# Work item
Go through the records below line by line. Count the lines with "card" and give the count alone.

[Dataset entries]

*** Block opens ***

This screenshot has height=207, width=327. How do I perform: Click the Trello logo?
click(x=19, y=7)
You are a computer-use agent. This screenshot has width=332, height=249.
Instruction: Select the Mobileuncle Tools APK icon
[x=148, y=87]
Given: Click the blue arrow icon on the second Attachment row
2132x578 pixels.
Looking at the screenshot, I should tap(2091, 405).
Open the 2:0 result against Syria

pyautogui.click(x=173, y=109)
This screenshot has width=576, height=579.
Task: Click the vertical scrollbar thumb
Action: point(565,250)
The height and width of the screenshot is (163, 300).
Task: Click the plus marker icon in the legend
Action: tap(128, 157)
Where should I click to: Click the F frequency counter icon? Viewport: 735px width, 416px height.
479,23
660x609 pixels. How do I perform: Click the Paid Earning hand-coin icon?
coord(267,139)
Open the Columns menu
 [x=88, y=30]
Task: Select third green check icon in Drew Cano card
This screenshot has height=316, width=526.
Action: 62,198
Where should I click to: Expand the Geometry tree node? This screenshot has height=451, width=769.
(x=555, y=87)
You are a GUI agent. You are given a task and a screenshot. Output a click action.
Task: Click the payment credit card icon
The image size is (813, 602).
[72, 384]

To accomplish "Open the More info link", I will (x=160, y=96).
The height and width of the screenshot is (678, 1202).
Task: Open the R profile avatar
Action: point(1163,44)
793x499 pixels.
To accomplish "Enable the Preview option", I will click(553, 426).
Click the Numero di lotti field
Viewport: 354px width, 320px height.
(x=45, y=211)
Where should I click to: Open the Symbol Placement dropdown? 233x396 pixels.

*** Block closes ***

# Output
2